## DESCRIPTION OF THE TASK
Render the data below as a Markdown table with the columns Number and Content. Give each non-blank line its own row with a running number, and leave out blank lines.

## STORED DATA
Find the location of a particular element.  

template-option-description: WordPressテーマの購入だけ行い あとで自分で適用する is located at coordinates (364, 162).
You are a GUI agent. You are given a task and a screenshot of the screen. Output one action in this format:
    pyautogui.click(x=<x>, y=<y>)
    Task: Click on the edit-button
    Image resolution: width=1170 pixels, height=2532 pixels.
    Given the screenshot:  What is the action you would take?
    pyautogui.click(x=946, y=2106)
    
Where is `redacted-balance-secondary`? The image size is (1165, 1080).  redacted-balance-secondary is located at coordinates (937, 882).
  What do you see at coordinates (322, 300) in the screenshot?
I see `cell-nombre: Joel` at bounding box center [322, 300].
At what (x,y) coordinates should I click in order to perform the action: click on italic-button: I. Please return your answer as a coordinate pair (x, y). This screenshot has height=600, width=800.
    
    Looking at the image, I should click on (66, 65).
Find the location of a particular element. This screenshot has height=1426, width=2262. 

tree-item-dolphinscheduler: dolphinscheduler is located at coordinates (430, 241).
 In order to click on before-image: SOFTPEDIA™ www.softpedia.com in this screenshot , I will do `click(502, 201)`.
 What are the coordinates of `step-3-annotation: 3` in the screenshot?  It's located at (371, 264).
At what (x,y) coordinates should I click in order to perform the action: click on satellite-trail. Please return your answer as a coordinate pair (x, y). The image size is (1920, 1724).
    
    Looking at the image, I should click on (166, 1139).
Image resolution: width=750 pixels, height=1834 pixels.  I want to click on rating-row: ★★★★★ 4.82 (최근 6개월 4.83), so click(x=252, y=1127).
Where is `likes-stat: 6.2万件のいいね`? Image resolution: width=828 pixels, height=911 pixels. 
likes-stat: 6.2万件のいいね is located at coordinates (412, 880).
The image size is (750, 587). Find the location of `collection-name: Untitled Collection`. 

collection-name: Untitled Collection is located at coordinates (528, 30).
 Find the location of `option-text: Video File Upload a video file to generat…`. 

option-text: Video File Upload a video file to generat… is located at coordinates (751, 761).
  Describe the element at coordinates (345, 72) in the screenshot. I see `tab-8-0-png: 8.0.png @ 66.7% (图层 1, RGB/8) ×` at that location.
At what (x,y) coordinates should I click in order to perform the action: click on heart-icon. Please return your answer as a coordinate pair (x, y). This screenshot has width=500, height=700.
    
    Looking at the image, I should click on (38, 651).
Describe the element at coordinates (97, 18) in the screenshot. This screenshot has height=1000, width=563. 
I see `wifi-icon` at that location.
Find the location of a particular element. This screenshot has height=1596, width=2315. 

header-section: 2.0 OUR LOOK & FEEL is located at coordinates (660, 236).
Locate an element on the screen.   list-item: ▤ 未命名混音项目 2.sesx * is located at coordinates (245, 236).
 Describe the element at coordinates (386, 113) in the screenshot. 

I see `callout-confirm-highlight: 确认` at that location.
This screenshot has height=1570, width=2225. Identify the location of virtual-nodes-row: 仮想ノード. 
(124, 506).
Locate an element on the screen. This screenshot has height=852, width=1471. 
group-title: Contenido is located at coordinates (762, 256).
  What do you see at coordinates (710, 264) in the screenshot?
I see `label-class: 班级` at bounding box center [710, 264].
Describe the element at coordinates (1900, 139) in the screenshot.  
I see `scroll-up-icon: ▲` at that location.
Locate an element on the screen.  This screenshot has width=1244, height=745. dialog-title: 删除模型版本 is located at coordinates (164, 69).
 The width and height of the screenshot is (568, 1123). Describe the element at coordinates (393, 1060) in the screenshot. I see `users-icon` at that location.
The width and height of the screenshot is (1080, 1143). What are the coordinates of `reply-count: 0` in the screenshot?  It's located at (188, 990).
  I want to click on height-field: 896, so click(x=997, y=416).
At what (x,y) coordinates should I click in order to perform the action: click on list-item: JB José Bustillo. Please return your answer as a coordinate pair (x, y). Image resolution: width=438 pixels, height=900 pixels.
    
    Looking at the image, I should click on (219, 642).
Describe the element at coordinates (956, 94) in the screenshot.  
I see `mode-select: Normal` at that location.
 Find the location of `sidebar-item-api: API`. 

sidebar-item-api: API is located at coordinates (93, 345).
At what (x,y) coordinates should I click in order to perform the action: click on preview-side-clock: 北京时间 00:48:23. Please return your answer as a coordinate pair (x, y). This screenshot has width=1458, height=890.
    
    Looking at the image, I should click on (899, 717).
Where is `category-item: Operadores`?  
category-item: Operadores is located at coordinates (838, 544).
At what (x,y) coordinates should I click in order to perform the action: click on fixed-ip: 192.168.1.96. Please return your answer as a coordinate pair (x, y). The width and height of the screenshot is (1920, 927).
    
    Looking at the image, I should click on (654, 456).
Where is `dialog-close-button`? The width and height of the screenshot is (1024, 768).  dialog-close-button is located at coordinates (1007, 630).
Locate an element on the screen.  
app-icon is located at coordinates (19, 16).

## RESPONSE TO THE TASK
| Number | Content |
|---|---|
| 1 | Find the location of a particular element.   |
| 2 | template-option-description: WordPressテーマの購入だけ行い あとで自分で適用する is located at coordinates (364, 162). |
| 3 | You are a GUI agent. You are given a task and a screenshot of the screen. Output one action in this format: |
| 4 |     pyautogui.click(x=<x>, y=<y>) |
| 5 |     Task: Click on the edit-button |
| 6 |     Image resolution: width=1170 pixels, height=2532 pixels. |
| 7 |     Given the screenshot:  What is the action you would take? |
| 8 |     pyautogui.click(x=946, y=2106) |
| 9 | Where is `redacted-balance-secondary`? The image size is (1165, 1080).  redacted-balance-secondary is located at coordinates (937, 882). |
| 10 |   What do you see at coordinates (322, 300) in the screenshot? |
| 11 | I see `cell-nombre: Joel` at bounding box center [322, 300]. |
| 12 | At what (x,y) coordinates should I click in order to perform the action: click on italic-button: I. Please return your answer as a coordinate pair (x, y). This screenshot has height=600, width=800. |
| 13 |     Looking at the image, I should click on (66, 65). |
| 14 | Find the location of a particular element. This screenshot has height=1426, width=2262.  |
| 15 | tree-item-dolphinscheduler: dolphinscheduler is located at coordinates (430, 241). |
| 16 |  In order to click on before-image: SOFTPEDIA™ www.softpedia.com in this screenshot , I will do `click(502, 201)`. |
| 17 |  What are the coordinates of `step-3-annotation: 3` in the screenshot?  It's located at (371, 264). |
| 18 | At what (x,y) coordinates should I click in order to perform the action: click on satellite-trail. Please return your answer as a coordinate pair (x, y). The image size is (1920, 1724). |
| 19 |     Looking at the image, I should click on (166, 1139). |
| 20 | Image resolution: width=750 pixels, height=1834 pixels.  I want to click on rating-row: ★★★★★ 4.82 (최근 6개월 4.83), so click(x=252, y=1127). |
| 21 | Where is `likes-stat: 6.2万件のいいね`? Image resolution: width=828 pixels, height=911 pixels.  |
| 22 | likes-stat: 6.2万件のいいね is located at coordinates (412, 880). |
| 23 | The image size is (750, 587). Find the location of `collection-name: Untitled Collection`.  |
| 24 | collection-name: Untitled Collection is located at coordinates (528, 30). |
| 25 |  Find the location of `option-text: Video File Upload a video file to generat…`.  |
| 26 | option-text: Video File Upload a video file to generat… is located at coordinates (751, 761). |
| 27 |   Describe the element at coordinates (345, 72) in the screenshot. I see `tab-8-0-png: 8.0.png @ 66.7% (图层 1, RGB/8) ×` at that location. |
| 28 | At what (x,y) coordinates should I click in order to perform the action: click on heart-icon. Please return your answer as a coordinate pair (x, y). This screenshot has width=500, height=700. |
| 29 |     Looking at the image, I should click on (38, 651). |
| 30 | Describe the element at coordinates (97, 18) in the screenshot. This screenshot has height=1000, width=563.  |
| 31 | I see `wifi-icon` at that location. |
| 32 | Find the location of a particular element. This screenshot has height=1596, width=2315.  |
| 33 | header-section: 2.0 OUR LOOK & FEEL is located at coordinates (660, 236). |
| 34 | Locate an element on the screen.   list-item: ▤ 未命名混音项目 2.sesx * is located at coordinates (245, 236). |
| 35 |  Describe the element at coordinates (386, 113) in the screenshot.  |
| 36 | I see `callout-confirm-highlight: 确认` at that location. |
| 37 | This screenshot has height=1570, width=2225. Identify the location of virtual-nodes-row: 仮想ノード.  |
| 38 | (124, 506). |
| 39 | Locate an element on the screen. This screenshot has height=852, width=1471.  |
| 40 | group-title: Contenido is located at coordinates (762, 256). |
| 41 |   What do you see at coordinates (710, 264) in the screenshot? |
| 42 | I see `label-class: 班级` at bounding box center [710, 264]. |
| 43 | Describe the element at coordinates (1900, 139) in the screenshot.   |
| 44 | I see `scroll-up-icon: ▲` at that location. |
| 45 | Locate an element on the screen.  This screenshot has width=1244, height=745. dialog-title: 删除模型版本 is located at coordinates (164, 69). |
| 46 |  The width and height of the screenshot is (568, 1123). Describe the element at coordinates (393, 1060) in the screenshot. I see `users-icon` at that location. |
| 47 | The width and height of the screenshot is (1080, 1143). What are the coordinates of `reply-count: 0` in the screenshot?  It's located at (188, 990). |
| 48 |   I want to click on height-field: 896, so click(x=997, y=416). |
| 49 | At what (x,y) coordinates should I click in order to perform the action: click on list-item: JB José Bustillo. Please return your answer as a coordinate pair (x, y). Image resolution: width=438 pixels, height=900 pixels. |
| 50 |     Looking at the image, I should click on (219, 642). |
| 51 | Describe the element at coordinates (956, 94) in the screenshot.   |
| 52 | I see `mode-select: Normal` at that location. |
| 53 |  Find the location of `sidebar-item-api: API`.  |
| 54 | sidebar-item-api: API is located at coordinates (93, 345). |
| 55 | At what (x,y) coordinates should I click in order to perform the action: click on preview-side-clock: 北京时间 00:48:23. Please return your answer as a coordinate pair (x, y). This screenshot has width=1458, height=890. |
| 56 |     Looking at the image, I should click on (899, 717). |
| 57 | Where is `category-item: Operadores`?   |
| 58 | category-item: Operadores is located at coordinates (838, 544). |
| 59 | At what (x,y) coordinates should I click in order to perform the action: click on fixed-ip: 192.168.1.96. Please return your answer as a coordinate pair (x, y). The width and height of the screenshot is (1920, 927). |
| 60 |     Looking at the image, I should click on (654, 456). |
| 61 | Where is `dialog-close-button`? The width and height of the screenshot is (1024, 768).  dialog-close-button is located at coordinates (1007, 630). |
| 62 | Locate an element on the screen.   |
| 63 | app-icon is located at coordinates (19, 16). |